Are those hard fire bricks?

Soft fire bricks and a propane torch works, or ceramic wool.

Less than ideal heat sources can work if you insulate and confine the heat. Hard fire bricks conduct some heat so you need extra BTUs but you might try building another chamber around your melt dish to trap the heat. The coal fumes may contaminate your gold some, a second dish flipped on top of the first might help. From the color of your dish this is recovered gold yet to be refined, not completely pure?
 
coal fired furnaces are still used to make steel and can very well melt gold with very little problem. a brazier can be made to melt gold, it may not be perfect, but it can be done. the way to use coal to melt metal is to have the metal in close contact with the coal and a good air supply. if you use a plinth inside the furnace with coal around it and the melting dish on the plinth with another dish upside down on the first one you can cover the top with two firebricks and fire it up. trust me when i say, if the gold doesnt melt, then its not gold (maybe kryptonite :lol: ) but really, if you want to use this method, it should work. your just doing it wrong.
 
SBrown said:
My first several ounces were done with a propane torch.

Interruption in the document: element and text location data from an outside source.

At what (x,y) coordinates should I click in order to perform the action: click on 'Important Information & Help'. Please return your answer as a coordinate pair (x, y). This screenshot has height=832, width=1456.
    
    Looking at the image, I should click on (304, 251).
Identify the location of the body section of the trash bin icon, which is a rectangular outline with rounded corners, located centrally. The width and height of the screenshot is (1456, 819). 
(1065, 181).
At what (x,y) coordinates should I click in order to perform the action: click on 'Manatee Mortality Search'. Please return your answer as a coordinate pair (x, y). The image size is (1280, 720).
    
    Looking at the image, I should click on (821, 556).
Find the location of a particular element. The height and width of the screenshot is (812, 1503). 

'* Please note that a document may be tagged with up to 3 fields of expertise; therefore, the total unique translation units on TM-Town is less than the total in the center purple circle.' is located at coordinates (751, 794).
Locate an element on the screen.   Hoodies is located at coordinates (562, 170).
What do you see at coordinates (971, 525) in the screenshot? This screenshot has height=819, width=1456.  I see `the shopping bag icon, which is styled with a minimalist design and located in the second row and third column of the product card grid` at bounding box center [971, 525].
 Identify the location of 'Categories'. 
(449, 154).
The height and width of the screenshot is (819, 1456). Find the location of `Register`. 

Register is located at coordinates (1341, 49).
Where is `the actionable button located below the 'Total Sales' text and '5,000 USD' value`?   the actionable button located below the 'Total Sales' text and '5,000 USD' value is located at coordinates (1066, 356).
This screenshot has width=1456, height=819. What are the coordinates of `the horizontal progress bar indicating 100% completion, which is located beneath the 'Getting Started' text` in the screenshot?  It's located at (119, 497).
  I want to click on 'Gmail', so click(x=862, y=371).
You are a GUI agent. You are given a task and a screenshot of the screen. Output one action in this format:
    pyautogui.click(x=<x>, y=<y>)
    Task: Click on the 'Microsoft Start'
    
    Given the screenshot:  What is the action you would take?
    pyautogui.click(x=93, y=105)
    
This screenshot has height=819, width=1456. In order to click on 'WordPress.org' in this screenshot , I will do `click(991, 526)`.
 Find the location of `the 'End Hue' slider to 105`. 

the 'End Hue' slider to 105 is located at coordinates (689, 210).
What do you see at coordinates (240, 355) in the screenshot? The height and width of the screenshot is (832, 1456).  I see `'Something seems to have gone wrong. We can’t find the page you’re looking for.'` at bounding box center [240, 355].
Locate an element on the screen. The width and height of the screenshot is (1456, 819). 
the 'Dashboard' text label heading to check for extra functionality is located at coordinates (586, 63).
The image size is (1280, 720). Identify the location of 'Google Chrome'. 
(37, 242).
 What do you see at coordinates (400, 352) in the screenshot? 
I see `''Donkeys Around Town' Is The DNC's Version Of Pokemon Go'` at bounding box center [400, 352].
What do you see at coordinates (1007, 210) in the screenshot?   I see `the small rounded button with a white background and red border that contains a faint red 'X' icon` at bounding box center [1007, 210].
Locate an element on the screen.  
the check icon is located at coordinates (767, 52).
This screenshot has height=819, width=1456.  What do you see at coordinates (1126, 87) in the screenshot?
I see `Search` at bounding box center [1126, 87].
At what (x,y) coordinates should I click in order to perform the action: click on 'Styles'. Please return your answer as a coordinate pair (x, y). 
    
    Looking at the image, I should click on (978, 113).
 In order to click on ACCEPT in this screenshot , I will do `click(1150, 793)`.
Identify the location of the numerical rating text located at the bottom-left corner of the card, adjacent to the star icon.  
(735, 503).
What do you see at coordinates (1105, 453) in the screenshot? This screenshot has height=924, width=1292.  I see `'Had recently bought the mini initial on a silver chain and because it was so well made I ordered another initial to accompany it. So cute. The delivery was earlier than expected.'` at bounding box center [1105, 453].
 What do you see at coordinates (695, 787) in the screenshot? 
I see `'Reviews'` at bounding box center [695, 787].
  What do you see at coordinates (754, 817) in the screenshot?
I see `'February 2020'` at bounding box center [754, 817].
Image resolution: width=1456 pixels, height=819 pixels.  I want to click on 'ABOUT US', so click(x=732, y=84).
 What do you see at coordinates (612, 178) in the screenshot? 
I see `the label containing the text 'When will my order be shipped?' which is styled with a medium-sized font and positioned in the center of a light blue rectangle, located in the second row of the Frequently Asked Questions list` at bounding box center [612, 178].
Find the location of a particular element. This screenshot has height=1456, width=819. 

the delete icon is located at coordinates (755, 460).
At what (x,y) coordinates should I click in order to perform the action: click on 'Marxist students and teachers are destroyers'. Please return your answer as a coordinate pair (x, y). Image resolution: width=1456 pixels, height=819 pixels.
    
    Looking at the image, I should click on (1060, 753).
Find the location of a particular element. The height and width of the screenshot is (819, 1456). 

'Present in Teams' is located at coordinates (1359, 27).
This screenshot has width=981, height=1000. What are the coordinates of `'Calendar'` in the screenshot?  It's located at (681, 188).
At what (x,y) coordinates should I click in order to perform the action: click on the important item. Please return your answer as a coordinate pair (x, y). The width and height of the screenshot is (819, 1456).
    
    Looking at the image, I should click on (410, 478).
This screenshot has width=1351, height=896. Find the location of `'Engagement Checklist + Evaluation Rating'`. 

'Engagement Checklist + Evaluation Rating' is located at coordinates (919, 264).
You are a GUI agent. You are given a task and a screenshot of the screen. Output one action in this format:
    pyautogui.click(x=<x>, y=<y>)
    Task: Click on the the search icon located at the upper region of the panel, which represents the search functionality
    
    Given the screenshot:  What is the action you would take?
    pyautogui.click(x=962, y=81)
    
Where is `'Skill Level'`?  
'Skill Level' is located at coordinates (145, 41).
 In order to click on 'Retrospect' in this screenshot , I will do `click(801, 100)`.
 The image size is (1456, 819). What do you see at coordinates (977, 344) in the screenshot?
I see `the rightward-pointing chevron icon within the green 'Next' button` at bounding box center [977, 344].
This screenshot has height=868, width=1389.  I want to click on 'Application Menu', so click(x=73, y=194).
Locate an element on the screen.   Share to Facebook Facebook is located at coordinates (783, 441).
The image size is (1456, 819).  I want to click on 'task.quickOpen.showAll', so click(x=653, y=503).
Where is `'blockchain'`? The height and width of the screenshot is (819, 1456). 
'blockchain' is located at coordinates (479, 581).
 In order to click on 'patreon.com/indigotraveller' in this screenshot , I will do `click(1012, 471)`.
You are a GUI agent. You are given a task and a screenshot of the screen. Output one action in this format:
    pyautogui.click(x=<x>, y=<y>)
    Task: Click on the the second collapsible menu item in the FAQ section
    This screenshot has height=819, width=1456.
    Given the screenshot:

A propane torch can work reasonably well, just takes a long time. 45-50 min at least.
In that amount of time, I would have melted and poured to shot, no less than 200 troy ounces of gold. I used a large Hoke torch, fueled by natural gas and oxygen.
I strongly advise ANYONE who is serious about refining to invest in an oxygen (plus fuel of choice) torch. There clearly is no real substitute---not if your time has any value.